The case, extreme as it was, might have been an outlier. But last month, the Supreme Court again instructed the Fifth Circuit to reconsider a decision granting qualified immunity.

The case concerned another prisoner in Texas, Prince McCoy, who said a prison guard had sprayed him in the face with a chemical “for no reason at all.”

Judge Smith was again the author of the Fifth Circuit’s decision, though for a different panel. He again wrote that the prisoner had established a violation of the Constitution. But he again said the right in question had not been “clearly established” in a previous decision.

“‘The pages of the United States Reports teem with warnings about the difficulty of’ showing that the law was clearly established,” Judge Smith wrote, quoting an earlier decision.

Spraying chemicals into a prisoner’s face for no reason crossed a constitutional line, Judge Smith wrote. “But it was not beyond debate that it did,” he added, “so the law wasn’t clearly established.”

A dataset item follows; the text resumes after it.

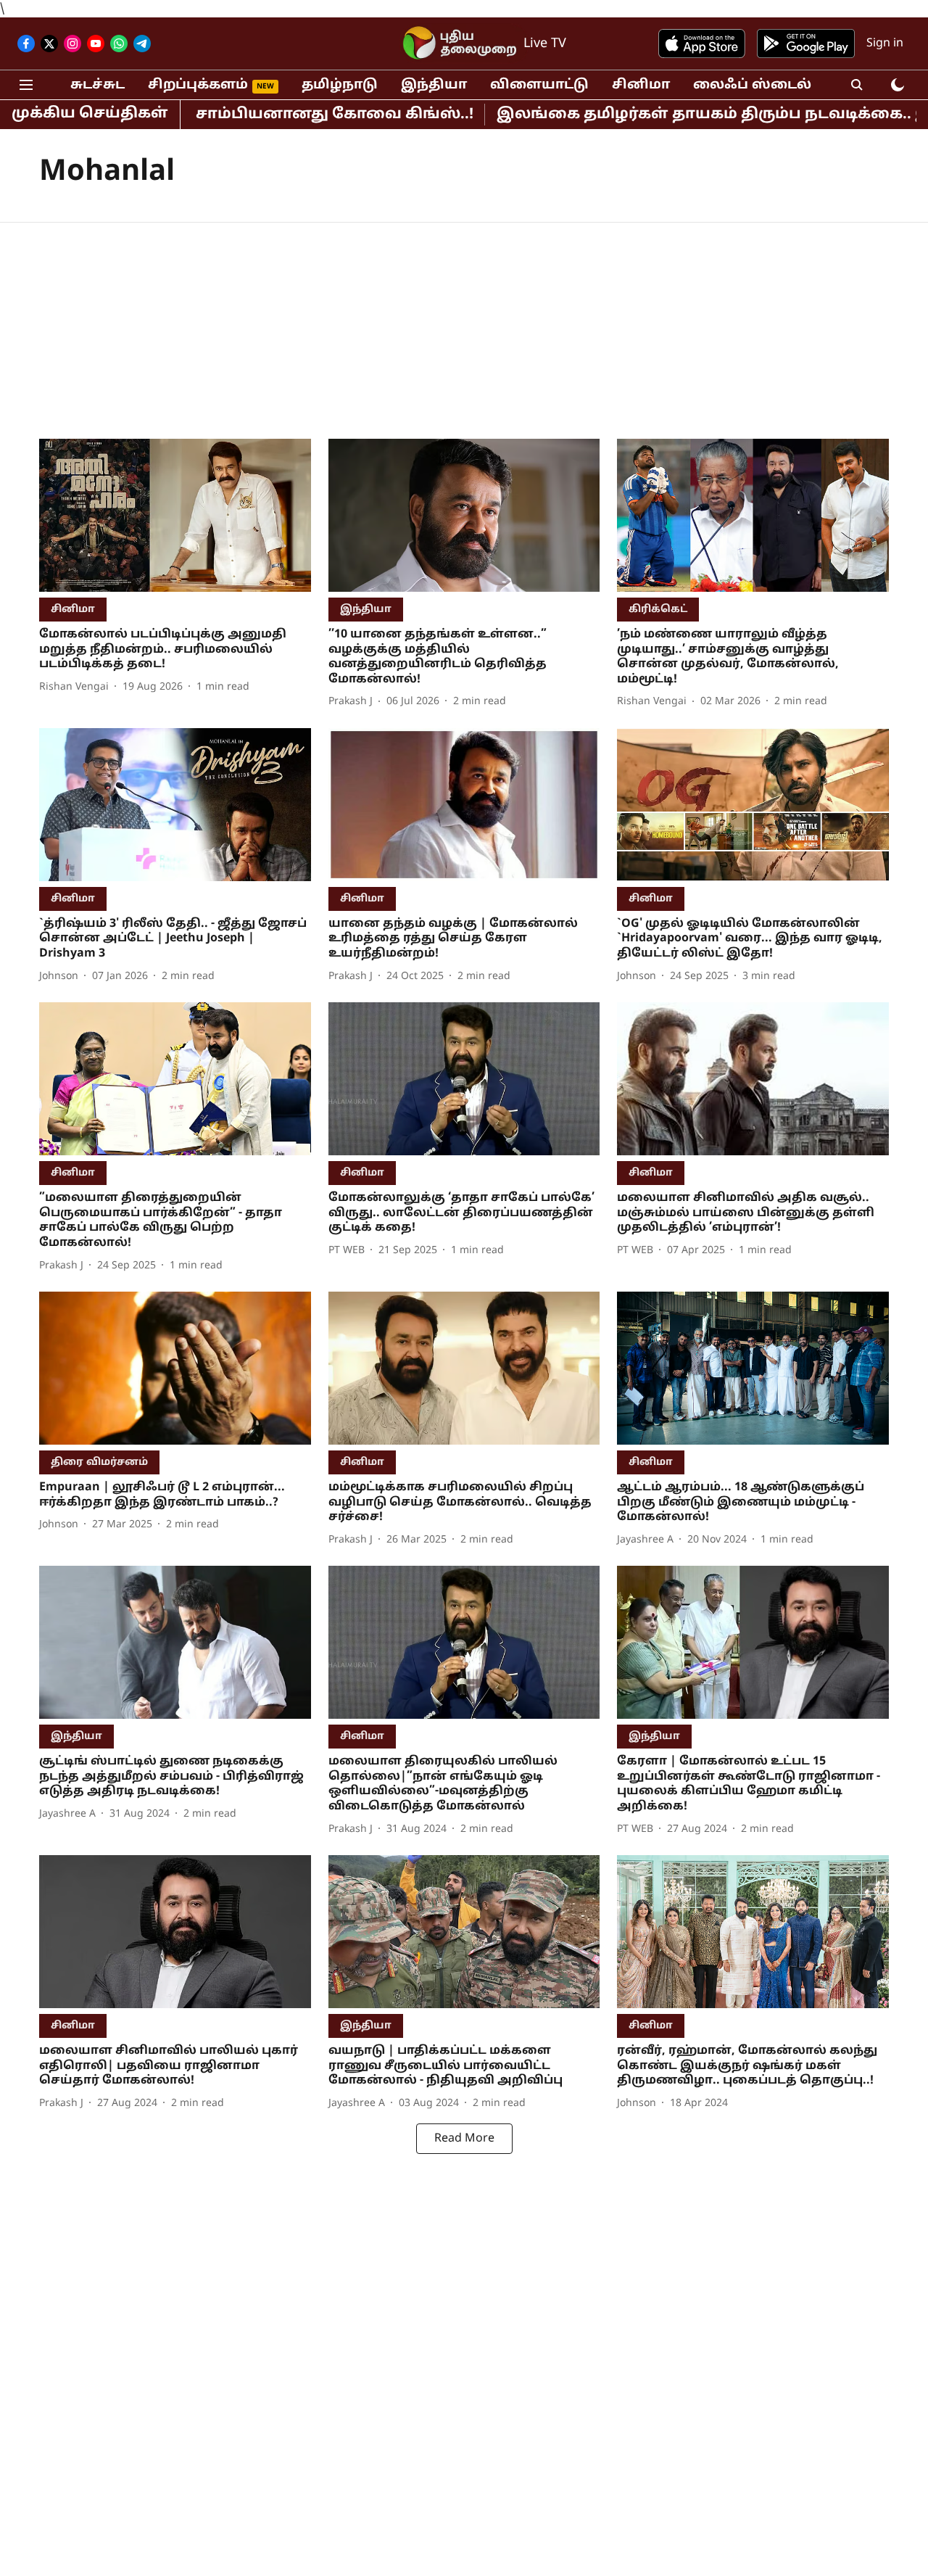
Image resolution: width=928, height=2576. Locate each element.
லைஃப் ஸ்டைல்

In a two-sentence order that gave no reasons, the Supreme Court told the Fifth Circuit last month to reconsider Mr. McCoy’s case in light of its ruling in Mr. Taylor’s case.

Lawyers, scholars and commentators differ on whether the court’s interventions in the two prisoners’ cases are evidence of a new approach to qualified immunity.

“The Supreme Court may now be entering a new dawn on qualified immunity, and judges of all levels should take notice,” Anya Bidwell and Patrick Jaicomo, lawyers with the Institute for Justice, wrote in USA Today last week.

But Jay Schweikert, a policy analyst at the Cato Institute, was more cautious. “The orders in Taylor and McCoy vacated especially egregious grants of immunity, which does suggest the justices want to curb the worst excesses of the doctrine,” he wrote in a blog post last week. “But they also suggest the Supreme Court is not going to take up the larger question of whether qualified immunity itself should be reconsidered.”